In the United States and Canada, a country lawyer or county-seat lawyer is an attorney at law living and practicing primarily in a rural area or town, or an attorney pursuing a rural or small-town legal practice. In such areas, the county seat is an important center of government and home to the county courthouse, the forum for local criminal trials and civil litigation. The legal community may be small and close-knit (at the extreme, with only one who may be personally known to the community), and each individual attorney may handle a wide variety of legal matters as local needs dictate.

Historically, such an attorney may have been more likely to have joined the bar by reading law rather than attending school, and in modern times may have (or may be assumed to have) graduated from a lower tier legal program. (The professions of law and medicine had this in common in the 19th and early 20th centuries, as country doctors of that day sometimes trained by "reading medicine" with established doctors, effectively in an apprenticeship, with minimal or no medical school training and hospital residency.)

Consequently, the term carries with it certain connotations – both pejorative and complimentary – regarding the attorney's education, economic status, and even moral stature.
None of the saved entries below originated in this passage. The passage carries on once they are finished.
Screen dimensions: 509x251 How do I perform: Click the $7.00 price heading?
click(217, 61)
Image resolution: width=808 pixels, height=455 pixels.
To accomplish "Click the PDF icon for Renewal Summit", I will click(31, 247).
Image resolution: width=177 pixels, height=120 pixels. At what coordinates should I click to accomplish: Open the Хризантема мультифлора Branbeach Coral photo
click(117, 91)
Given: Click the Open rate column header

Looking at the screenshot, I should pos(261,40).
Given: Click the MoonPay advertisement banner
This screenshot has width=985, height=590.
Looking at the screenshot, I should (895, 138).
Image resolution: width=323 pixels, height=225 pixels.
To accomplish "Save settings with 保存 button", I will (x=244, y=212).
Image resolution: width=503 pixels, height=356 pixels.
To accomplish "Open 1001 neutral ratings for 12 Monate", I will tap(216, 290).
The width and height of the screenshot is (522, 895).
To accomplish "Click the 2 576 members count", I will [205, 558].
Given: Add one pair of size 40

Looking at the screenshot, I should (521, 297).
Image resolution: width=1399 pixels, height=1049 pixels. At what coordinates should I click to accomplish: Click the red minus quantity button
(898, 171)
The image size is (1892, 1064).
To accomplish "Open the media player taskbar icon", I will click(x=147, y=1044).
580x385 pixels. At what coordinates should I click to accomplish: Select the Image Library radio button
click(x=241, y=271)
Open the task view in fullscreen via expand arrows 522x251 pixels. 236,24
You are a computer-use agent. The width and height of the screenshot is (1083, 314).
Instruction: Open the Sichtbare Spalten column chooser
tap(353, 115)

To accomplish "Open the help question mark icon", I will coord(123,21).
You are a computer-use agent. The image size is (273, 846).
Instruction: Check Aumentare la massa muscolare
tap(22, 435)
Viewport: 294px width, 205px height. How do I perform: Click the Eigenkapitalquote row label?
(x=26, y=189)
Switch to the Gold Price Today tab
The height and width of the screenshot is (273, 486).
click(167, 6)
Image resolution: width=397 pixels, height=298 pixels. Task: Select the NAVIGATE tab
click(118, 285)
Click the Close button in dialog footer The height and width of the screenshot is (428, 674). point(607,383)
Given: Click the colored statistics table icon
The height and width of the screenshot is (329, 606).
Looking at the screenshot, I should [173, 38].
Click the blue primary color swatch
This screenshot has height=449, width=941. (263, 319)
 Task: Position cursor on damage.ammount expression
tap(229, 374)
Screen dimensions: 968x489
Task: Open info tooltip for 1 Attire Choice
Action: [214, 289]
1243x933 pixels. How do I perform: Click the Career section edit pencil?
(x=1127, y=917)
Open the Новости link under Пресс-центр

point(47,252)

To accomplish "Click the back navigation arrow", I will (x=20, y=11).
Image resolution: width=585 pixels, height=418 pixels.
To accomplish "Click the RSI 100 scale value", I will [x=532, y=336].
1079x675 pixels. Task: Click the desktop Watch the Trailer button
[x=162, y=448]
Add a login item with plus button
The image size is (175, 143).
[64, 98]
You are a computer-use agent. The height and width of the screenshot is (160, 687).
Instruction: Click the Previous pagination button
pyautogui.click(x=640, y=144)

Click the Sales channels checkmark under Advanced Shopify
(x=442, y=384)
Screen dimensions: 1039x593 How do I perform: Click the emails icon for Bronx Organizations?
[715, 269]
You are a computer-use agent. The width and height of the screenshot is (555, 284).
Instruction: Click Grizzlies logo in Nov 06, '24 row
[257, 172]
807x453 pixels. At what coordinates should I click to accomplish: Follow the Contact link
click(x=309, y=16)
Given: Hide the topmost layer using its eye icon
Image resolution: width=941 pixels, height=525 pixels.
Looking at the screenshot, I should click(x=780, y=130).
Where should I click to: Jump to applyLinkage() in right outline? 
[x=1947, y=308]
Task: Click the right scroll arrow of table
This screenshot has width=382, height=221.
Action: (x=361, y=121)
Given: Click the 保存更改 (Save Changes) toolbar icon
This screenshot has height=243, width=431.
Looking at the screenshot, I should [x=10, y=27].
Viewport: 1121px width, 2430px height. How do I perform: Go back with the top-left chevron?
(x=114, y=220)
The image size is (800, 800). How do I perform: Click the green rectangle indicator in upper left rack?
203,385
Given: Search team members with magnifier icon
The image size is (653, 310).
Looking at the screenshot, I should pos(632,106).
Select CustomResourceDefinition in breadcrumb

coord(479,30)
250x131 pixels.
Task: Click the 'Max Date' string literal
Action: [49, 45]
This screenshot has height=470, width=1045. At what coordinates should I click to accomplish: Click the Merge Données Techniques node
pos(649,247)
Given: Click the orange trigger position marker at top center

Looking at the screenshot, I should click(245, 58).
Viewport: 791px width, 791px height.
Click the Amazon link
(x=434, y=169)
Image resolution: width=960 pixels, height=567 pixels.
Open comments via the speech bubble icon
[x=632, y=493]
The term may be applied to one's self, where it may indicate self-deprecation or humility. The term may also be used to describe a person who at one time practiced law in a humble setting, and later went on to do other things but (presumably) remained influenced by the country lawyer experience in later life and work.

In contrast, a city lawyer or big city lawyer would work in an urban area, one of many thousands of other attorneys specializing in a single practice area, possibly the graduate of an expensive and prestigious law school and the member of a law firm, potentially responsible to corporate clients whom they have never met in person, and, like most urban denizens, not personally acquainted with most of the other people living nearby. This term, too (especially big city lawyer), may carry pejorative connotations.

According to Francis Lyman Windolph in his 1938 book The Country Lawyer, the term turns more on the general nature of the attorney's practice than on the locality in which he practices:

Now the true test of the country lawyer is not the size or importance of the community in which he does his work, but rather the sort of work which he does and the sort of people for whom he does it. ... If a lawyer performs every sort of legal service for every sort of client – the poor and the lowly as well as the rich and the well born – he is, within my definition at least, a country lawyer, and no arbitrary distinction based on density of population or the like can make him anything else.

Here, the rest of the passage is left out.